Just a few weeks after the initial announcement, the first of six expansion packs – packaged under the ‘New Frontier Pass’ – has been added to Civilization VI. As a kick-off, this one includes two new civs and a new game mode. A handful of new natural wonders, city states and resources round out the offering. Priced at £7.39 for the pack on its own, or £32.99 for the entire season pass, is it worth the price tag?
After playing a few games, it’s instantly obvious that the new civs are certainly interesting additions to the game. The first – Gran Colombia – is a top tier civ that borders on the overpowered. Their bonuses make Domination victories almost comically easy. +1 movement speed to all land units makes rapid expansion easier than ever and allows you to really overwhelm the enemy. On top of that, you’ll be given a free Comandante General at the start of every era. They offer some pretty powerful bonuses and directly complement the civ’s other unique unit – the Llanero.
Gran Colombia’s last unique – the Hacienda – is not nearly as useful as its other abilities. The bonuses to production and gold it provides are good for helping maintain a standing army, but it comes too late on in the game to be truly effective. It only becomes available from the Renaissance Era, by which point you should be well on the way to a Domination victory already.
The Maya, on the other hand, are the complete opposite. Their bonuses favour playing tall. Cities within six tiles of the Capital receive +10% to all yields and friendly units within the same radius enjoy a +5 to their combat strength. Meanwhile, there are heavy penalties for expansion. Every city further than six tiles from the Capital suffers a -15% penalty to all yields.
Of course, this greatly hinders a Domination victory, because conquered cities will almost always be more than six tiles away and thus not worth taking. Instead, it’s Scientific victories where the Maya really shine, thanks to their unique district – the Observatory. 50% cheaper than a normal campus, it gains major adjacency bonuses from plantations (+2) and minor ones from farms (+1). As a result, it’s really easy to build observatories with a +4 science bonus.
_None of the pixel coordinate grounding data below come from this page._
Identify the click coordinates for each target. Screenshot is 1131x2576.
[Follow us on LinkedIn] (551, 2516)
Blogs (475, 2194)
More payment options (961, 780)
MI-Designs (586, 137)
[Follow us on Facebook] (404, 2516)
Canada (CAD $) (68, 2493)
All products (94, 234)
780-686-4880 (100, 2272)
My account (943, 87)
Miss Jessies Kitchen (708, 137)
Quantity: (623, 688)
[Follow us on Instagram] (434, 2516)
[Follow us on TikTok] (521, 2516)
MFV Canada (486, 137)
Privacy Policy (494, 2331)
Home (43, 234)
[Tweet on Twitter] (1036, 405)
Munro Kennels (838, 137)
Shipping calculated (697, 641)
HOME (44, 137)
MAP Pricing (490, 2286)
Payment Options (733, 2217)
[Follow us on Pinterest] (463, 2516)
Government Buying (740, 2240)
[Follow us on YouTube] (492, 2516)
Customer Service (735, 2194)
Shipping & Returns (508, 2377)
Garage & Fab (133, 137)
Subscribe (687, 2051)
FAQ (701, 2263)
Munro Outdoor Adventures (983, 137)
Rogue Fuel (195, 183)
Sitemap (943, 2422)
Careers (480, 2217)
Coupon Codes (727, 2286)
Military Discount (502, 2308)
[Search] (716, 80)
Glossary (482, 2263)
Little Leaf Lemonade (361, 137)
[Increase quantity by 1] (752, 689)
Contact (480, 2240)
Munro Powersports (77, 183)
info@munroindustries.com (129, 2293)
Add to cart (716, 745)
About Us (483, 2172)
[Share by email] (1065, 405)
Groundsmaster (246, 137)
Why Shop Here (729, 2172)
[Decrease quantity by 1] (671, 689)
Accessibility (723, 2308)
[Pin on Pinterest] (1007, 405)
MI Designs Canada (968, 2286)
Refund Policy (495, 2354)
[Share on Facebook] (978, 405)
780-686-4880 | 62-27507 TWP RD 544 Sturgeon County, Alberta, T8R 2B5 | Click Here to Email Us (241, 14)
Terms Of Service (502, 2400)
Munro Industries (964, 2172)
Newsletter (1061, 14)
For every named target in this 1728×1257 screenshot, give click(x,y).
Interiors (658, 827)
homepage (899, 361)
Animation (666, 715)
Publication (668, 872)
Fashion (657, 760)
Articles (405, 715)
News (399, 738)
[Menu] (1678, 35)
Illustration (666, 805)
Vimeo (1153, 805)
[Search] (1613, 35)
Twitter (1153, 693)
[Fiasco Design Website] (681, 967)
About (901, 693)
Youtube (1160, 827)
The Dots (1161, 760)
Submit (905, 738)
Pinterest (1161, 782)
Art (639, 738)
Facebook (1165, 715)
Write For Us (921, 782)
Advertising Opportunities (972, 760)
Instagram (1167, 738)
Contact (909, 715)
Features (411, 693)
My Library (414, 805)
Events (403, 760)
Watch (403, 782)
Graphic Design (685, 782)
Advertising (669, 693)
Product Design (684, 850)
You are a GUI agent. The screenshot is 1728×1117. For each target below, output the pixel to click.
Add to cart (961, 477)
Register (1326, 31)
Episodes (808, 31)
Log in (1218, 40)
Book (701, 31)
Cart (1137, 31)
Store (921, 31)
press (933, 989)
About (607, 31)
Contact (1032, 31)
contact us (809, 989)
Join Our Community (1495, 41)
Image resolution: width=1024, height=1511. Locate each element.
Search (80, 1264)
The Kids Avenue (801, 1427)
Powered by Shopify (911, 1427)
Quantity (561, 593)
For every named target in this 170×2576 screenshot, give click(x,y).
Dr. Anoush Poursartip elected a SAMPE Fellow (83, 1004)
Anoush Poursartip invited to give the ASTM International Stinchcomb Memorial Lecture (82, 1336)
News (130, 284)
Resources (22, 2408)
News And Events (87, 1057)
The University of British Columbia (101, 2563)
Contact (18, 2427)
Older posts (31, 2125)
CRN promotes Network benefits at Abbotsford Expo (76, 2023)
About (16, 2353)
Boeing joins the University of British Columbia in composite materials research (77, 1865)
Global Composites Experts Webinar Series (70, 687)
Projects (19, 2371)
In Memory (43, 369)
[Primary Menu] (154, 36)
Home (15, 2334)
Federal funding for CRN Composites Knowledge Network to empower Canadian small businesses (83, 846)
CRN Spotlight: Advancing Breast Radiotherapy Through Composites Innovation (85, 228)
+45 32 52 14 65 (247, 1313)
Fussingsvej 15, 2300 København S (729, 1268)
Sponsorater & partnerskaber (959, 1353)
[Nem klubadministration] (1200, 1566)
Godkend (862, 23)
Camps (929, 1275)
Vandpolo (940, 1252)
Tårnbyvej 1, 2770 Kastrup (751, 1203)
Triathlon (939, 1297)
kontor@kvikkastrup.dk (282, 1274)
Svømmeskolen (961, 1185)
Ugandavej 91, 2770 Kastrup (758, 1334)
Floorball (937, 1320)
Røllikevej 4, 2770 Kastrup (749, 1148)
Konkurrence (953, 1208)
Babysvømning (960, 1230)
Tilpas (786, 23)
With Gran Colombia, you can start the game wherever and find success. That’s not the case with the Maya. It requires a lot of planning to really succeed with this civ. A lot. They have one of the weakest starts in the game. The Capital only starts with two housing. In fact, starting on the coast is disastrous because they gain no housing from coastal or freshwater tiles, and it prevents any settling in that direction. Farms are the main source of Mayan housing, so settling in an area with plenty of plains or grassland is a priority. Of course, you also need enough space and the right tiles to settle and grow cities in a ring around your Capital. You also need enough time to produce builder units, which may not be given to you if an aggressive civ forward settles you or declares war. Similarly, the power of your Observatory district is heavily dependent on having the right resources around.
All these variables mean that it’s almost certain that you’ll need to restart a few times in order to get the right layout needed to succeed, especially on the higher difficulties. But when it comes together, it really comes together. The Maya can vastly outstrip any rival’s scientific output with just a few observatories and snowball towards victory.
There’s also a new game mode – Apocalypse – included in the pack, although you will need Gathering Storm to even enable it. As the name suggests, it allows you to experience the end of the world. From the beginning, disasters are more intense and common. Climate Change happens faster and when it reaches Phase VII the game enters the Apocalypse. Comets fall from the sky, destroying everything they hit, and Solar Flares begin to destroy the global power supply.
There’s also a new unit within the mode. The Soothsayer can be purchased with Faith and has the ability to trigger natural disasters. You can really ruin your enemy’s day if they make the mistake of settling on a river, near a volcano or next to a forest.
Apocalypse mode offers a fresh take on the usual Civ formula. And some people will have a lot of fun with the mode. I’ll admit though, this wasn’t for me. After the novelty wore off, I found the mode frustrating to play. Having to repair everything, only to see it destroyed just a few turns later, felt overly punishing. I didn’t feel there was much point in doing anything, knowing that all my work could be undone with just one disaster.
Overall, the Maya and Gran Colombia Pack is a strong showing. Both civs are fun to play and bring something unique to the table. And despite my misgivings, the Apocalypse Mode shakes up Civilization VI’s gameplay. Some players will appreciate the sheer challenge it brings. Still, I think that the standalone price is too steep. It’s hard to justify a £7.39 price tag for just two civs, a few city states and resources, and a game mode that you need the previous DLC to even access.
Whether the New Frontier Pass as a whole is worth the price is still up for debate. We’ll have to see what July brings us, when the next pack releases. The early signs are positive though.